Initially after reading Let us all bear witness to the conversation!
How the media-Political Class Ate the News this summer I felt like I had
just gotten off the teacup ride at Disney World. The article was all over the
place. The most apparent issue that stood out to me was how it flipped between
the death of Michael Brown and politics.
The second issue that stood out the most was the tone of the article.
The article’s language choice flipped between serious and conversational. The original
choice of language in the piece really took away from the heart of the
argument. In the original piece the author has all the right ingredients to
cook up a well written article and they just made certain mistakes that we are
all capable of making. The mistakes they made turned the article into an
article gone bad. Demonstrated in my analysis below are the techniques that I
used to take this article from an article gone bad to an article gone good.
The
first thing I had to observe when reconstructing this discourse is where does
my issue fall on my list of policy arguments. You may ask what list I am
referring to? The list I am referring to is found within David Kaufer’s article A Plan for Teaching the Development of Original Policy Arguments. . I decided that my argument fell into
category one which is “One of us misunderstands the intended sense of reference
of certain statements” (Kaufer 59). I
choose this as the level the argument was operating in because the original
information acted as it was trying to prove the definition of what it is to
bear witness and how through its relationship with national conversation how it
should have been done this summer. Instead of some of the forms of Journalism
that were practiced in Ferguson this summer.
The second thing that I worked on within
my article was the organization pattern. My first attempt at organizing the
article involved me printing out the article and cutting it into sections.

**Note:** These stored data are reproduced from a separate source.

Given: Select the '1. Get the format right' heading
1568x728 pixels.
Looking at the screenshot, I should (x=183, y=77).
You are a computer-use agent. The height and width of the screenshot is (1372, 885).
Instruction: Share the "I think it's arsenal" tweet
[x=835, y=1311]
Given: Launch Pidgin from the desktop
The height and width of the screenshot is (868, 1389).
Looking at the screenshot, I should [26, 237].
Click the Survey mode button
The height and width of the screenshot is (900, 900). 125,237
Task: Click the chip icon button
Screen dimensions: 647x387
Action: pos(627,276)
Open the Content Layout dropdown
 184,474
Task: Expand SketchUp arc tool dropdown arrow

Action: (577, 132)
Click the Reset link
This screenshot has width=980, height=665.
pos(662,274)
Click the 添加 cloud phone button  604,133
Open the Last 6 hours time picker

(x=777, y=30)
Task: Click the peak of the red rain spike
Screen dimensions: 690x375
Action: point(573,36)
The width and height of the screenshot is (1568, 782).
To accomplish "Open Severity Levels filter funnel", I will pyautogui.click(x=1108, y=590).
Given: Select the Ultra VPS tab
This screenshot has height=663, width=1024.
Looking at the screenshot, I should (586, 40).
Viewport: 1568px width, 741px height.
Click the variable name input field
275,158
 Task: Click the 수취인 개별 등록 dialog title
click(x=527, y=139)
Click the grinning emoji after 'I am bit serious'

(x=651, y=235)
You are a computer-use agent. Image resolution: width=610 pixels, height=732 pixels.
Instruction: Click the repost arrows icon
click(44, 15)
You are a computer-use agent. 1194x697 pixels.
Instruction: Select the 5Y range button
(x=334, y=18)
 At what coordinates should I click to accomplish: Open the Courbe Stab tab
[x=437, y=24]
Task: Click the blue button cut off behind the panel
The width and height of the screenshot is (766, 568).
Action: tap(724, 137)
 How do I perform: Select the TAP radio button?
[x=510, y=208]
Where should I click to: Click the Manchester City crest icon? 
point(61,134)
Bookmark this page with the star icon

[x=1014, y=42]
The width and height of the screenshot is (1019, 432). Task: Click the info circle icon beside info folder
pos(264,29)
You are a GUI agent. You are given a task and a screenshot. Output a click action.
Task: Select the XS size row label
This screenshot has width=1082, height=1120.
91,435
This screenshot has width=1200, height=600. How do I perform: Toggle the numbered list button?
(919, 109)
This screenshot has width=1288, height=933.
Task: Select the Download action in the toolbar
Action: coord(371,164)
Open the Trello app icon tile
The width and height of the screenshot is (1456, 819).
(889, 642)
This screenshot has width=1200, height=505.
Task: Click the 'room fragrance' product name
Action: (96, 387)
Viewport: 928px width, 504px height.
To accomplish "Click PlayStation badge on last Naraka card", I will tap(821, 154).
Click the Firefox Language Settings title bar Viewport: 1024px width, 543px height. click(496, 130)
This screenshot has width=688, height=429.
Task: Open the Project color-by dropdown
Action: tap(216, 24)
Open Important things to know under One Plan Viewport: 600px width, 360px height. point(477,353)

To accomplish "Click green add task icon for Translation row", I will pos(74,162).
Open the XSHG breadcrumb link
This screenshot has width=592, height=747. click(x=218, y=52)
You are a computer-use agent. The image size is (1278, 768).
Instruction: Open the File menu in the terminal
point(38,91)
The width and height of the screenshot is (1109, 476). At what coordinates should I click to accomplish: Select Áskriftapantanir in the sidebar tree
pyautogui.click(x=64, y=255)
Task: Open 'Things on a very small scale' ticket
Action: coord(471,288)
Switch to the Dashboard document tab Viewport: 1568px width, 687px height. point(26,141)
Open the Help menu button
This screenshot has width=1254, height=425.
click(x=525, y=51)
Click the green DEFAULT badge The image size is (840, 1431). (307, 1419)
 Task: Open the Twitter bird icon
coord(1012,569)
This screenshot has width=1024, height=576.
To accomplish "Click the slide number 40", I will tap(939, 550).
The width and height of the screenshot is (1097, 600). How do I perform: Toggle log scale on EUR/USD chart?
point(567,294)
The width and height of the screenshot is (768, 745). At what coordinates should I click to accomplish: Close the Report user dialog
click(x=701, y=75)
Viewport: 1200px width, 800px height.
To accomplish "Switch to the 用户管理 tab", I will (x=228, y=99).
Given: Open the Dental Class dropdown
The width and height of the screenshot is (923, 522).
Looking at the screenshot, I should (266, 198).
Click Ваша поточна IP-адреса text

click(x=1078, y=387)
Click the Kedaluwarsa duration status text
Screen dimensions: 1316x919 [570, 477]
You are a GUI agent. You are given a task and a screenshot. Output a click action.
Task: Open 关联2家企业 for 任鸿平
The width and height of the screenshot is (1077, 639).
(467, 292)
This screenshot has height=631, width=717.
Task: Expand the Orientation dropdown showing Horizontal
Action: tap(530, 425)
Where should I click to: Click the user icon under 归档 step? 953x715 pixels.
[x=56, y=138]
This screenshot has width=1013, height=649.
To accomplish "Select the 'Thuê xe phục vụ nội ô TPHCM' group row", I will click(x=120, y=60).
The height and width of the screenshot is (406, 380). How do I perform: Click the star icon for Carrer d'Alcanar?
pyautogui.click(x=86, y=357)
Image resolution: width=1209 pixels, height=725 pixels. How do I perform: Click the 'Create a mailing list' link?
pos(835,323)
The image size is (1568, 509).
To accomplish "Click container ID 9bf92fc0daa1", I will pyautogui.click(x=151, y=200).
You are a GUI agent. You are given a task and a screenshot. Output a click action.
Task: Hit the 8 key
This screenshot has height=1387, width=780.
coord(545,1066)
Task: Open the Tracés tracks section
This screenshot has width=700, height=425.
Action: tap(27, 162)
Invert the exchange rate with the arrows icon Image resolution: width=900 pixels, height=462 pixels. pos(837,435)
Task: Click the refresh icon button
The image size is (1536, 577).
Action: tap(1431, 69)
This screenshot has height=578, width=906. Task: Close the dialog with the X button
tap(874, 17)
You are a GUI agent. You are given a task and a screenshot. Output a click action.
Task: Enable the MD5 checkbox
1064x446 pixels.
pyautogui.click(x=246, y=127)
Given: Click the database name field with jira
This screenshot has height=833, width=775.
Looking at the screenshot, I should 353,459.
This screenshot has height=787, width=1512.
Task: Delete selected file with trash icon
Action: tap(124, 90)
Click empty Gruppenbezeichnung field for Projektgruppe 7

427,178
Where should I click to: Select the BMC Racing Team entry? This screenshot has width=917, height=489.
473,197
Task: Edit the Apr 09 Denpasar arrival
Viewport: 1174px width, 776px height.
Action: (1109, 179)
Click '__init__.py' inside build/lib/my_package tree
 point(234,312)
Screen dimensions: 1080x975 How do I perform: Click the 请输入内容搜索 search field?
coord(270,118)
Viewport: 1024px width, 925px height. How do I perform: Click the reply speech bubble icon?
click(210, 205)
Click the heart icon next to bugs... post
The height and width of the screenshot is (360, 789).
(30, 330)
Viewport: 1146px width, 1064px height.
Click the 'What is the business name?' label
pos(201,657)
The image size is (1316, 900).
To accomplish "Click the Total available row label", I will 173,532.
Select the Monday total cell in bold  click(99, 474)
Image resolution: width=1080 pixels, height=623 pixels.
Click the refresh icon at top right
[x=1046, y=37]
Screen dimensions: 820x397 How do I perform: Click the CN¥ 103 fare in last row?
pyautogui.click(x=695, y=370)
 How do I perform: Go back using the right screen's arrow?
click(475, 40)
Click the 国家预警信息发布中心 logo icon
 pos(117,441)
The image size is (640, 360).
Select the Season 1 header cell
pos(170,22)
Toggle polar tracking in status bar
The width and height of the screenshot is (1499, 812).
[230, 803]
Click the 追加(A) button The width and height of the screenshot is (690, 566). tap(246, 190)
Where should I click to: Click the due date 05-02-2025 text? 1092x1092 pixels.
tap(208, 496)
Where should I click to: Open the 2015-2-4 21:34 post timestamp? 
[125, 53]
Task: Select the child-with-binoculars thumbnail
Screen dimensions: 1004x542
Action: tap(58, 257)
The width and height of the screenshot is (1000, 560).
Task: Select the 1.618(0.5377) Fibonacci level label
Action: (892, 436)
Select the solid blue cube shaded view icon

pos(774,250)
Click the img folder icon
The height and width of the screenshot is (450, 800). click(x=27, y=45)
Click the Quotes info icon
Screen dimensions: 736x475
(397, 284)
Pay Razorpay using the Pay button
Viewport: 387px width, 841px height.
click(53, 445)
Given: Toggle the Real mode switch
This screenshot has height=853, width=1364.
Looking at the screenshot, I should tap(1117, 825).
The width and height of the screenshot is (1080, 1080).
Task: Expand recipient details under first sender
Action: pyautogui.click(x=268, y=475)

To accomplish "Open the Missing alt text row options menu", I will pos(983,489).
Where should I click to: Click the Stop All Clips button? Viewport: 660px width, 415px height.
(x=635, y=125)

After I divided the article into sections I then begin to organize the strips
of paper into an organization pattern that I thought had a flow too it. One of
the biggest hassles about organizing this article is that it was all over the
place but being that I decided on what my main argument was it was easy for me
to construct the coherence once I saw all the pieces layed out. Our style manual
states “readers must see how everything in a section or whole is relevant to
this point”(William 75). I made a mass cut of mentioning Hillary Clinton
because of this point that are manual listed. All the subject matters that I
left in the paper have some sort of connection to each other and flow together.
The mention of Mrs. Clinton stood out to me as a random fact that did not need
to be discussed.
The third major thing I had to do with
this paper is cut the amount of inappropriate words. The article did not
contain strong inappropriate language but the choice of language in certain
sentences was highly inappropriate. Chapter 13 of our Working with Words text goes into great detail explain to us that
you can’t make assumptions with your word choice. One word that I left in the
article that it talks about we shouldn’t disclose is race. I felt the need to
leave in that Michael Brown was black because I thought it was key information
to the story. Some of the other words that I decided to delete were cauldron
and rhetorical snack food. I deleted
cauldron because it doesn’t have direct meaning it can be interpreted in to
many different ways. Rhetorical snack food I thought was a clever usage of
words but inappropriate for this because it made the article seem biased. When
these words were used in the piece they were not acknowledging the other side
of the argument they were making biases claims.